REQUIRED WORK: Only the lines from the one containing "Bucătărie Zebra (249, 1322)" to the end of the data are wanted; print them exactly as they appear.

Source records:
= = = = = = =

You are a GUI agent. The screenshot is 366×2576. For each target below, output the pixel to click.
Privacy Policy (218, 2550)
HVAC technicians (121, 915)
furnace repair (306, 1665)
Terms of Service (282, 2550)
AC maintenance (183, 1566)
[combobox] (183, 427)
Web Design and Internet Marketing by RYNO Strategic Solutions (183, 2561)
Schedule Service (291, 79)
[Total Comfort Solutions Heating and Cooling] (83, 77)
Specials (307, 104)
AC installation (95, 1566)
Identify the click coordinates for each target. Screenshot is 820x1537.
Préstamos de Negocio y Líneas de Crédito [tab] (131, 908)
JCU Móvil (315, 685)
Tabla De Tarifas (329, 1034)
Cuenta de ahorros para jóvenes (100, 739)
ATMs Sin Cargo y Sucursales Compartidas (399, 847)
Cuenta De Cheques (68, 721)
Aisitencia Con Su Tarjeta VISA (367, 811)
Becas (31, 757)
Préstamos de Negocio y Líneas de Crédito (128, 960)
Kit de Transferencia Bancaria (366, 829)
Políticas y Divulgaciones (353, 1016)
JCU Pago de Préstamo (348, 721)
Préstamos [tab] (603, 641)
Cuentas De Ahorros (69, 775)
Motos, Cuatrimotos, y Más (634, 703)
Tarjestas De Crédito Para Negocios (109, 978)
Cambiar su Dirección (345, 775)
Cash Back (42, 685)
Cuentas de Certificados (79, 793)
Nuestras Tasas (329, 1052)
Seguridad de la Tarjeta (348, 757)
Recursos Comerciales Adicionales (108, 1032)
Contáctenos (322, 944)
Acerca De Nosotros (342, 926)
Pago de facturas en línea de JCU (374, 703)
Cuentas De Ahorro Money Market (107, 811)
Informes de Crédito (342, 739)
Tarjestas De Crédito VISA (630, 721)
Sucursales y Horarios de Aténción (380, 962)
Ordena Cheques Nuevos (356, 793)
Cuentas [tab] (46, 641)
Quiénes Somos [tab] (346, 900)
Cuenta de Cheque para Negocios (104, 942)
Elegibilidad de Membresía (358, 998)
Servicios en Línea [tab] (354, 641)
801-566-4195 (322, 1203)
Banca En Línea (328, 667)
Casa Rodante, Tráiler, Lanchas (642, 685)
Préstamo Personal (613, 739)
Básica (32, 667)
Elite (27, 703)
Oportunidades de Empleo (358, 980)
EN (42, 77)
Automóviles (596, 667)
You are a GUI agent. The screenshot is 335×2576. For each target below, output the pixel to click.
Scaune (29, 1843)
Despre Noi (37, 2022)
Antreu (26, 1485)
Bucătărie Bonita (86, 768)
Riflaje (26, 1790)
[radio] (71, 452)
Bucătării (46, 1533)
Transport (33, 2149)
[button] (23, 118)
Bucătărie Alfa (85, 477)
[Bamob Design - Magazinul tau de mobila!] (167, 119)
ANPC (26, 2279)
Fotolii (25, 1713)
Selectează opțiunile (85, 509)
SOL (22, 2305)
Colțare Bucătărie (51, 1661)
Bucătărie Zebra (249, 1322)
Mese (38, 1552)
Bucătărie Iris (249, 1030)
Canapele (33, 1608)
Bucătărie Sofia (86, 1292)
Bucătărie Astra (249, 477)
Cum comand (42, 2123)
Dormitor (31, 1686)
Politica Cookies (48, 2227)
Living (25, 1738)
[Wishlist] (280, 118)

= = = = = = =

RESULT:
Bucătărie Zebra (249, 1322)
Mese (38, 1552)
Bucătărie Iris (249, 1030)
Canapele (33, 1608)
Bucătărie Sofia (86, 1292)
Bucătărie Astra (249, 477)
Cum comand (42, 2123)
Dormitor (31, 1686)
Politica Cookies (48, 2227)
Living (25, 1738)
[Wishlist] (280, 118)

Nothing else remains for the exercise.